A strong password storage strategy is critical to mitigating data breaches that put the reputation of any organization in danger. Hashing is the foundation of secure password storage.
This component auto upgrade your AspNet Identity v2 or v3 password hash to one of these in this package. It does it after a user successfull login
ASP.NET Core Identity uses PBKDF2. With HMAC-SHA256. A 128-bit salt. 256-bit subkey and 10.000 iterations. It's FIPS compliant and recommended by NIST. Whilst it's considered good enough, isn't the best choice against newer atack. Such as GPU based.
Wanna know more why Hash password? Read here or here.
The latest stable release of the NetDevPack.Security.PasswordHasher
is available at NuGet.
Versions:
There are specific configuration for each one of algorithms.
Argon2 is the winner of the password hashing competition and should be considered as your first choice for new applications.
Argon2 is cryptographic hashing algorithm, most recommended for password hashing. It is designed by Alex Biryukov, Daniel Dinu, and Dmitry Khovratovich from University of Luxembourg.
This implementation uses libsodium library and it's implementation of Argon2id. Which is considere best option for Password hashing.
services.AddDefaultIdentity<IdentityUser>();
services.UpgradePasswordSecurity().UseArgon2<IdentityUser>();
For options (Default is Sensitive, the stronger)
services.UpgradePasswordSecurity()
.WithStrenghten(PasswordHasherStrenght.Interactive)
.UseArgon2<IdentityUser>();
Or more advanced options:
services.UpgradePasswordSecurity()
.WithMemLimit(33554432)
.WithOpsLimit(4L)
.UseArgon2<IdentityUser>();
bcryps was designed by reusing and expanding elements of a block cipher called Blowfish. The iteration count is a power of two, which is a tad less configurable than PBKDF2, but sufficiently so nevertheless. This is the core password hashing mechanism in the OpenBSD operating system.

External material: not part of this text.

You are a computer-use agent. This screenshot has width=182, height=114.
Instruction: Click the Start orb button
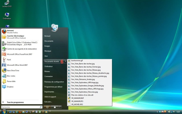pyautogui.click(x=4, y=112)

This implementation uses libsodium library and it's implementation of Argon2id. Which is considere best option for Password hashing.
services.AddDefaultIdentity<IdentityUser>();
services.UpgradePasswordSecurity().UseBcrypt<IdentityUser>();
For options
services.UpgradePasswordSecurity()
.ChangeSaltRevision(BcryptSaltRevision.Revision2B) // default: BcryptSaltRevision.Revision2B
.ChangeWorkFactor(15) // default: 10
.UseBcrypt<IdentityUser>();
scrypt is a much newer construction (designed in 2009) which builds over PBKDF2 and a stream cipher called Salsa20/8, but these are just tools around the core strength of scrypt, which is RAM. scrypt has been designed to inherently use a lot of RAM (it generates some pseudo-random bytes, then repeatedly read them in a pseudo-random sequence). "Lots of RAM" is something which is hard to make parallel. A basic PC is good at RAM access, and will not try to read dozens of unrelated RAM bytes simultaneously. An attacker with a GPU or a FPGA will want to do that, and will find it difficult.
services.AddDefaultIdentity<IdentityUser>();
services.UpgradePasswordSecurity().UseScrypt<IdentityUser>();
For options (Default is Sensitive, the stronger)
services.UpgradePasswordSecurity()
.WithStrenghten(PasswordHasherStrenght.Interactive)
.UseScrypt<IdentityUser>();
Or more advanced options:
services.UpgradePasswordSecurity()
.WithMemLimit(33554432)
.WithOpsLimit(4L)
.UseScrypt<IdentityUser>();
The package had a typo in the word "Strenght"; the correct spelling is "Strength". Fixing this bug may have affected some projects. Therefore, if after updating, you see that the method WithStrengthen or others are not found, change them to the ones with "th" instead of "ht".
Wanna see Argon2, Scrypt or BCrypt in action?
NetDevPack.Security.PasswordHasher is Open Source software and is released under the MIT license. This license allow the use of NetDevPack.Security.PasswordHasher in free and commercial applications and libraries without restrictions.